Is posible to have iptional field with regex as grok optionals fields?

Elastic Stack Logstash
1

Hello!

i want to know if a could set a field as optional in regular expresions as i do with grok

for example:

(%{DATA:Message})?

Thank you!

2

Yes, you can use exactly that syntax to match zero or more %{DATA:Message} patterns. Note that DATA can match zero characters, so sometimes it will not consume anything.

1 Like
3

Absolutely!
This pattern:

%{WORD}? %{NUMBER} %{WORD}?

Will match:

ABC 123 XZY

{
  "WORD": [
    [
      "ABC",
      "XZY"
    ]
  ],
  "NUMBER": [
    [
      "123"
    ]
  ],
  "BASE10NUM": [
    [
      "123"
    ]
  ]
}

or it will match

ABC 123 

{
  "WORD": [
    [
      "ABC",
      null
    ]
  ],
  "NUMBER": [
    [
      "123"
    ]
  ],
  "BASE10NUM": [
    [
      "123"
    ]
  ]
}
1 Like
4

can i do it with texts ?

my log follows this format:

2021-12-07 09:59:33,940 INFO [xxxxxxxxxxxxxxxxxxxxxxxx][YYYYYYYYYYYYYYYYYY] Parámetros enviados a eeeee:
	action: efdwfwf_ewfwef_ewf
	action2 : wefwefwe:_FWwefwe
	type : feAASDF
	log : logfile

and this parameter with the format name : value could not appear.

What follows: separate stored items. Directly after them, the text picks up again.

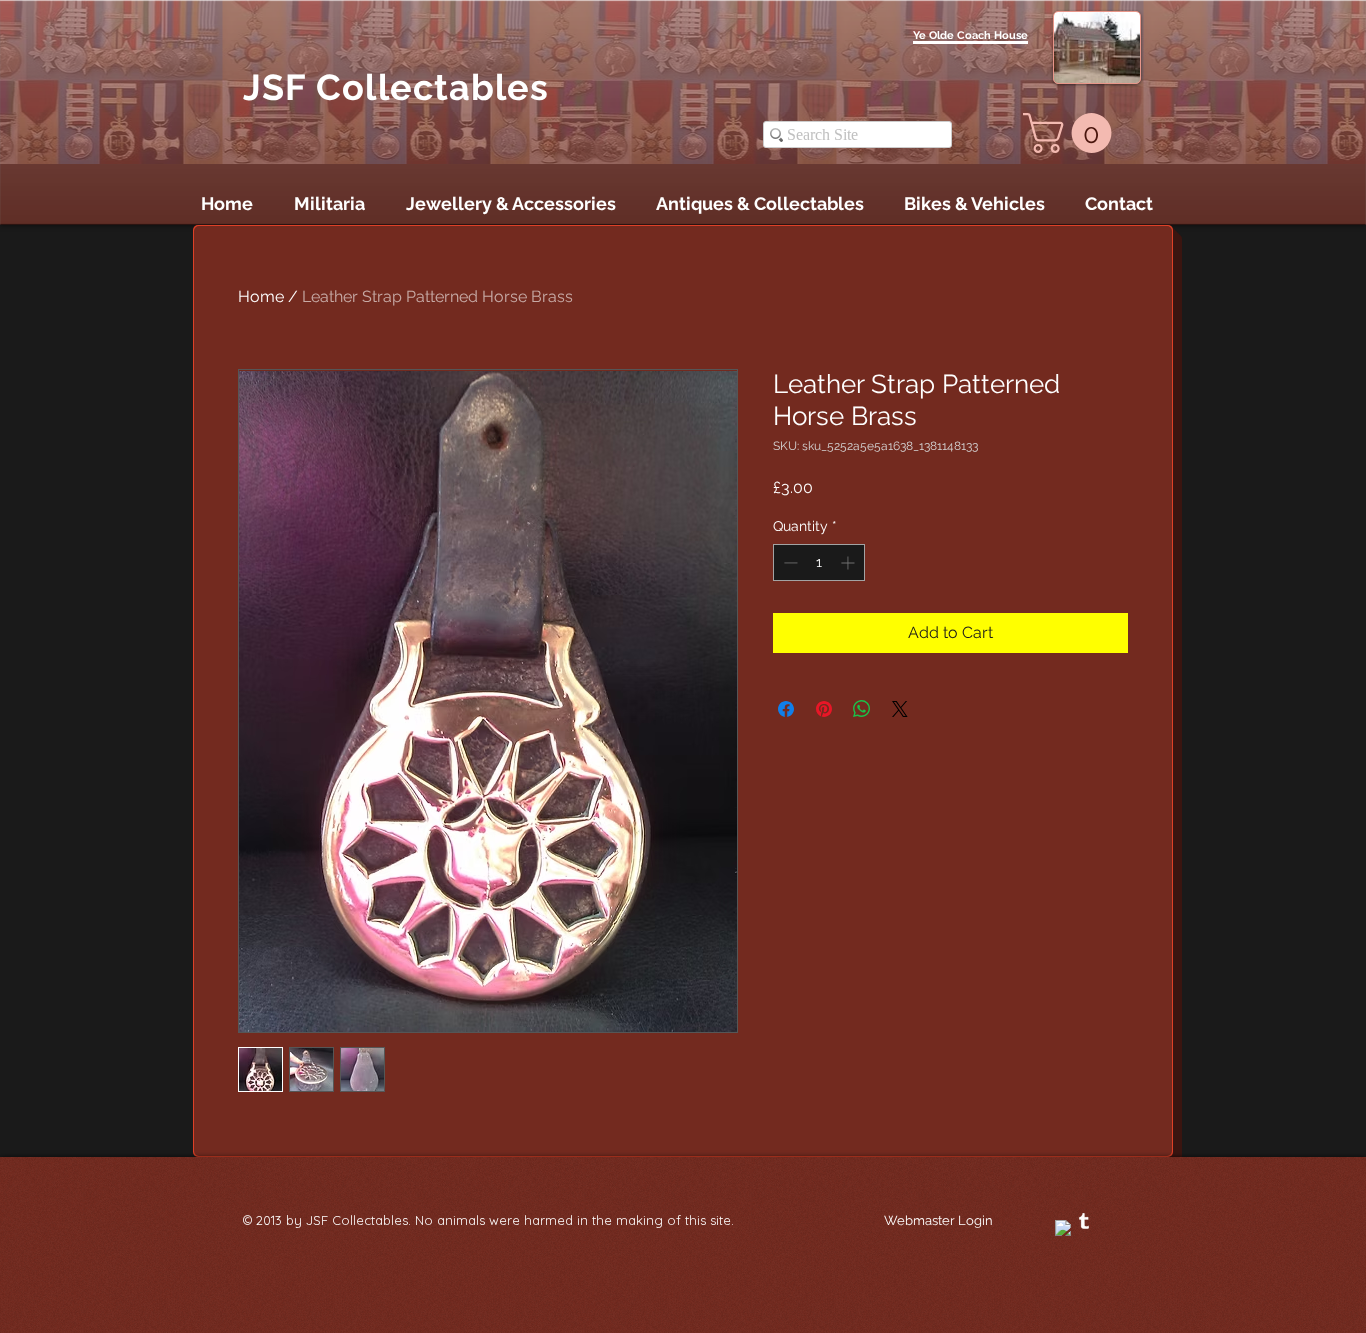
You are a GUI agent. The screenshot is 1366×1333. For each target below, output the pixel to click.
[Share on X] (900, 709)
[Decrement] (788, 562)
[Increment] (849, 562)
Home (261, 296)
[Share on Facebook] (786, 709)
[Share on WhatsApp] (862, 709)
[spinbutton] (819, 562)
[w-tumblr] (1084, 1221)
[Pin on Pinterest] (824, 709)
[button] (1072, 133)
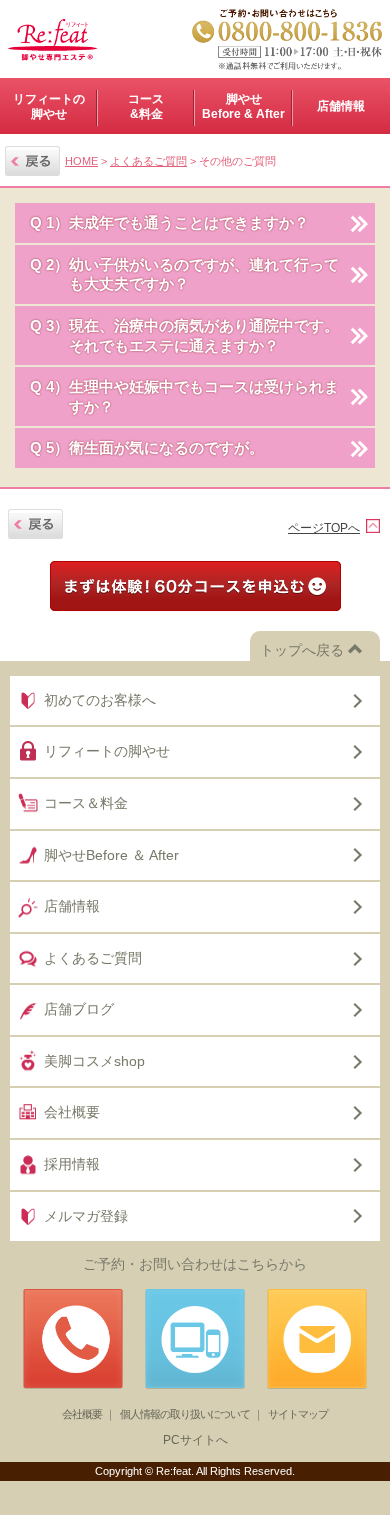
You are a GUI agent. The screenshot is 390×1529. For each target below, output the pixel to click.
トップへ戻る (302, 650)
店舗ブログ (79, 1009)
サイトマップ (298, 1414)
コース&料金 (146, 106)
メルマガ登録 (86, 1216)
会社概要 (72, 1112)
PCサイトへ (195, 1440)
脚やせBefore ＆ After (111, 855)
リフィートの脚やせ (49, 106)
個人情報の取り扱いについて (185, 1414)
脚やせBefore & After (243, 106)
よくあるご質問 (148, 161)
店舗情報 (72, 906)
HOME (81, 161)
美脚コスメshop (94, 1061)
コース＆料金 (86, 803)
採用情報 (72, 1164)
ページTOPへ (324, 528)
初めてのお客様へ (100, 700)
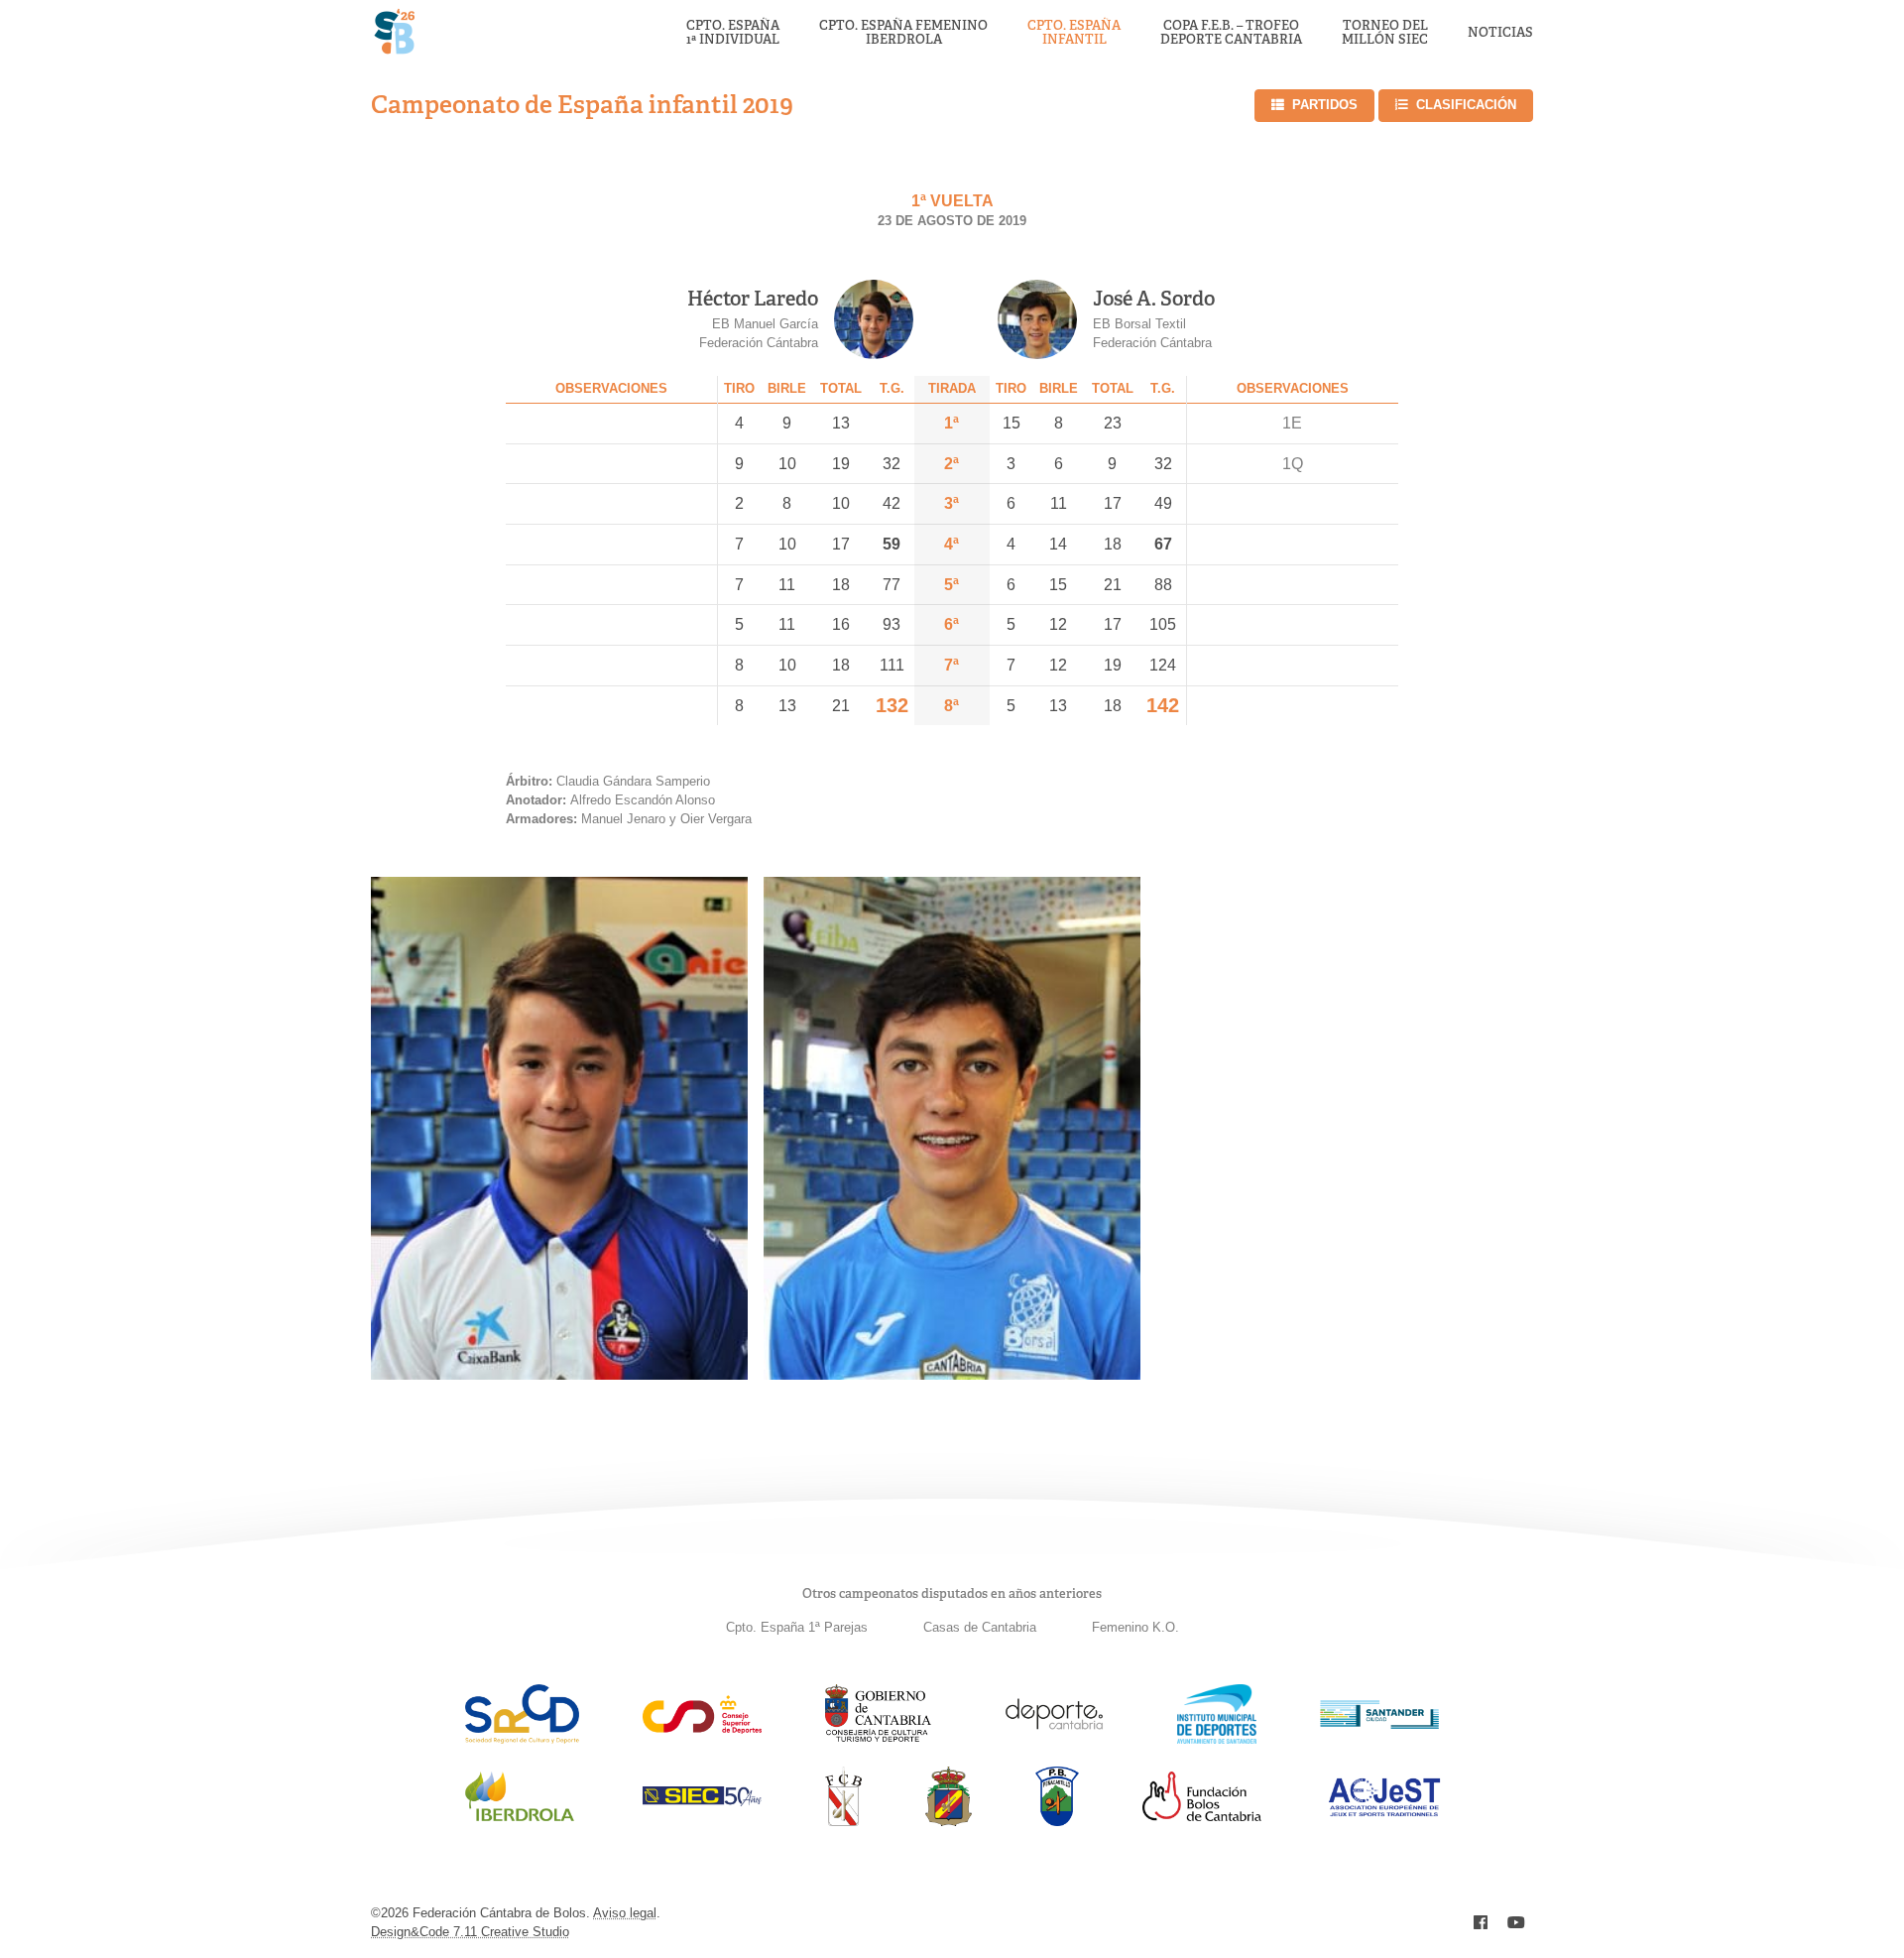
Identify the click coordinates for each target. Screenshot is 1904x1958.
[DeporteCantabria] (1054, 1738)
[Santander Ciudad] (1379, 1723)
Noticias (1500, 33)
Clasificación (1466, 104)
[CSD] (702, 1728)
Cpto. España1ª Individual (732, 33)
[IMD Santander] (1216, 1738)
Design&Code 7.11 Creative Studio (470, 1931)
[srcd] (522, 1738)
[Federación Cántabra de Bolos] (843, 1820)
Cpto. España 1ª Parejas (797, 1627)
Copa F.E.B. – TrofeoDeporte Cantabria (1231, 33)
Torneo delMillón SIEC (1385, 33)
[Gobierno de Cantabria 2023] (878, 1738)
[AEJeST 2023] (1384, 1812)
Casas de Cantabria (979, 1627)
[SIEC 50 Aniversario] (702, 1800)
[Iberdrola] (519, 1820)
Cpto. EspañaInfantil (1074, 33)
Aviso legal (624, 1912)
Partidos (1325, 104)
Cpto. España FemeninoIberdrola (903, 33)
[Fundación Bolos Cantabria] (1201, 1815)
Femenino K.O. (1135, 1627)
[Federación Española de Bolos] (948, 1820)
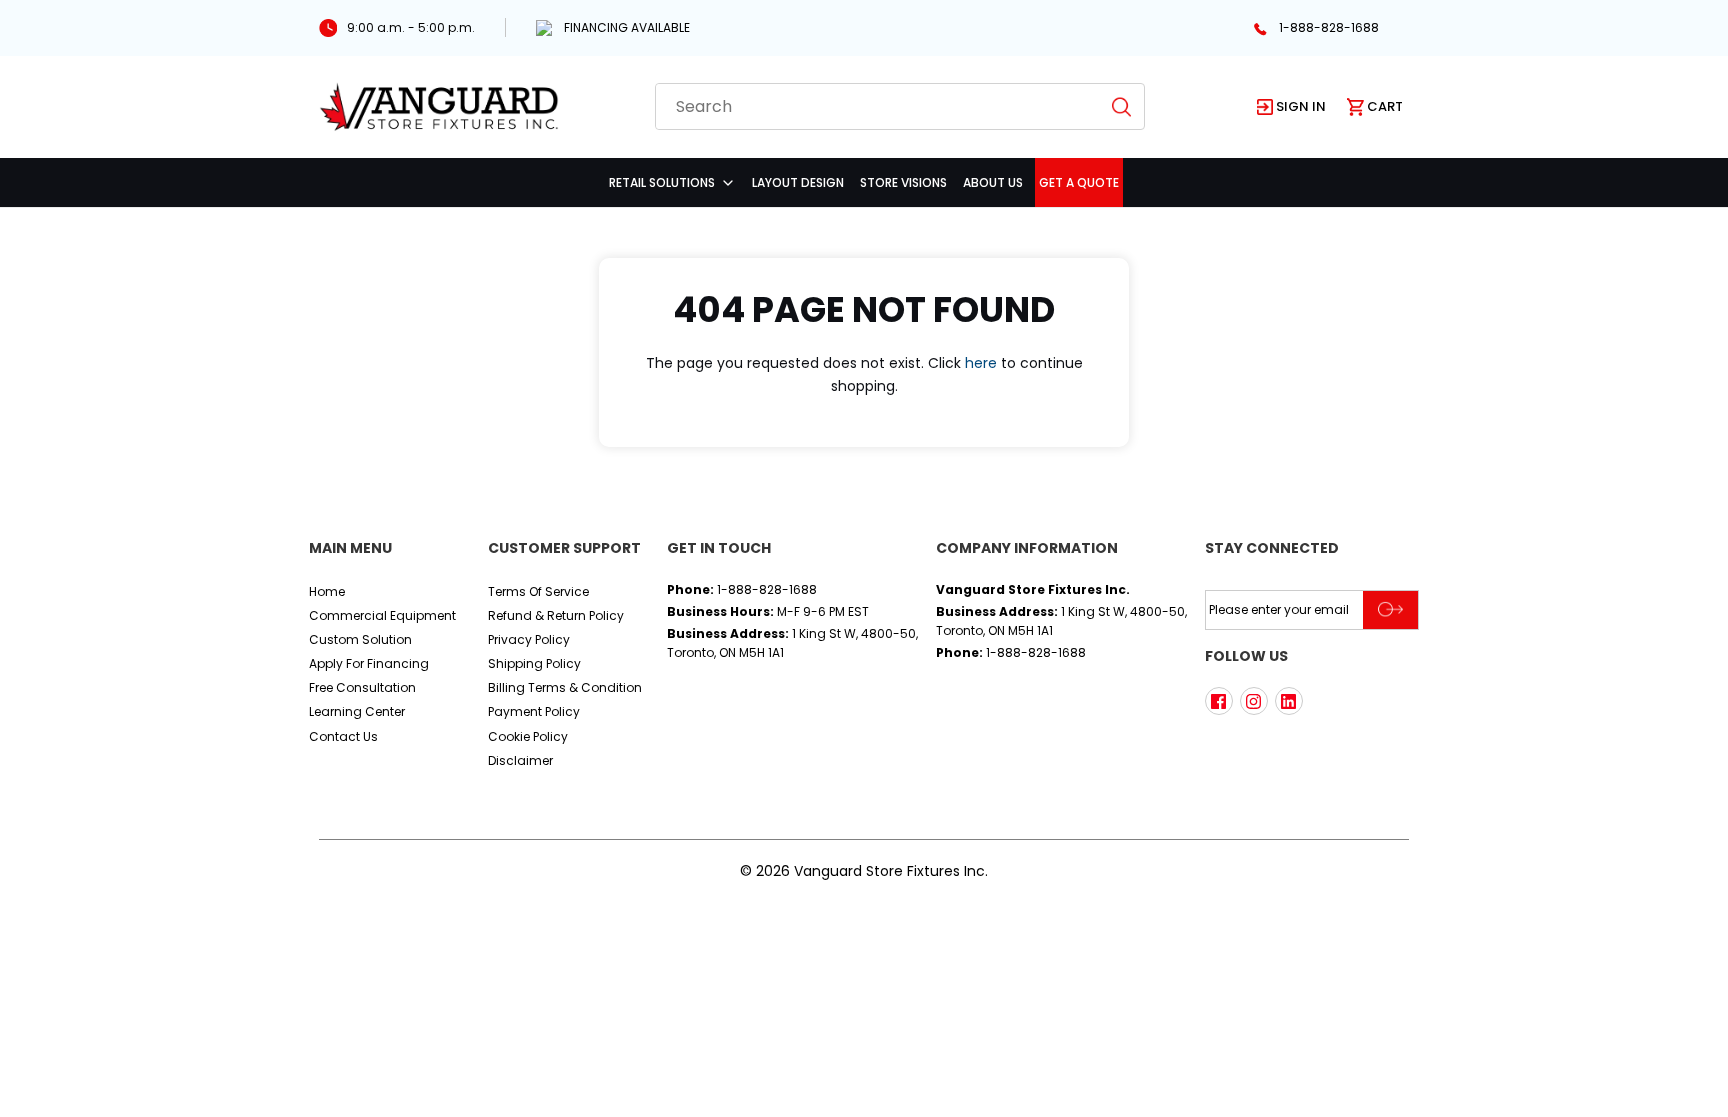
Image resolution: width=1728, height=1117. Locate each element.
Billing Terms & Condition (565, 687)
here (981, 363)
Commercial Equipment (382, 615)
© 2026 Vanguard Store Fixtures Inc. (864, 871)
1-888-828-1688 (1329, 27)
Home (327, 591)
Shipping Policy (534, 663)
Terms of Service (538, 591)
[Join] (1390, 610)
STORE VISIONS (903, 182)
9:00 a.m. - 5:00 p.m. (411, 27)
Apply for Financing (369, 663)
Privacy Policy (529, 639)
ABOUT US (993, 182)
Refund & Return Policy (556, 615)
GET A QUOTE (1079, 182)
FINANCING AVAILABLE (627, 27)
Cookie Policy (528, 736)
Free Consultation (362, 687)
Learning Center (357, 711)
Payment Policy (534, 711)
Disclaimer (520, 760)
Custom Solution (360, 639)
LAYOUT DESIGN (798, 182)
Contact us (343, 736)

so im trying something like:

(action: %{USERNAME:Action})?%{DATA}(action2 : %{USERNAME:Action2})?%{DATA}(type: %{USERNAME:Type})?

how can i do that?

5

This looks like a multiline log format so be sure you configure your input to also handle multiline messages, however afterwards I got this pattern to work with the grokdebugger

%{SPACE}(action: %{USERNAME:Action})?%{SPACE}(action2 : %{NOTSPACE:Action2})?%{SPACE}(type : %{USERNAME:Type})?%{SPACE}(log : %{NOTSPACE:log})?

{
  "SPACE": [
    [
      "\t",
      "\n\t",
      "\n\t",
      "\n\t"
    ]
  ],
  "Action": [
    [
      "efdwfwf_ewfwef_ewf"
    ]
  ],
  "Action2": [
    [
      "wefwefwe:_FWwefwe"
    ]
  ],
  "Type": [
    [
      "feAASDF"
    ]
  ],
  "log": [
    [
      "logfile"
    ]
  ]
}
6

that's what i assumed i would have to do but when i make it optional it disappears.

Real example:

2021-12-09 08:50:03,938 INFO [WebContainer : x] I.xxxxxDatosPersonales [AfphLog.java:209] [09/12/2021 08:50:03][1YYYYYYYYY.XXXXXXDatosPersonales] Parámetros enviados a ZZZZZ:
    accion : ZZZZ
    accionProsa : null
    tipoServicio : YYYYYY
    log : Importass.XXXXXXXX

this grok works

(?m)%{TIMESTAMP_ISO8601:Fecha} %{LOGLEVEL:LogLevel} \[WebContainer : %{NUMBER:WebContainer}] %{DATA:Entidad} \[AfphLog.java:%{NUMBER:AfphLogJava}]%{GREEDYDATA}accion : %{USERNAME:Accion}

result:

{
  "Fecha": "2021-12-09 08:50:03,938",
  "WebContainer": "x",
  "AfphLogJava": "209",
  "Accion": "ZZZZ",
  "LogLevel": "INFO",
  "Entidad": "1YYYYYYYYY.XXXXXXDatosPersonales"
}

but if i put the grok filter like this:

(?m)%{TIMESTAMP_ISO8601:Fecha} %{LOGLEVEL:LogLevel} \[WebContainer : %{NUMBER:WebContainer}] %{DATA:Entidad} \[AfphLog.java:%{NUMBER:AfphLogJava}]%{GREEDYDATA}(accion : %{USERNAME:Accion})?

the accion field dissapears:

{
  "Fecha": "2021-12-09 08:50:03,938",
  "WebContainer": "7",
  "AfphLogJava": "209",
  "LogLevel": "INFO",
  "Entidad": "I.AFPH03DatosPersonales"
}

why the optional field dissapears?

7

This topic was automatically closed 28 days after the last reply. New replies are no longer allowed.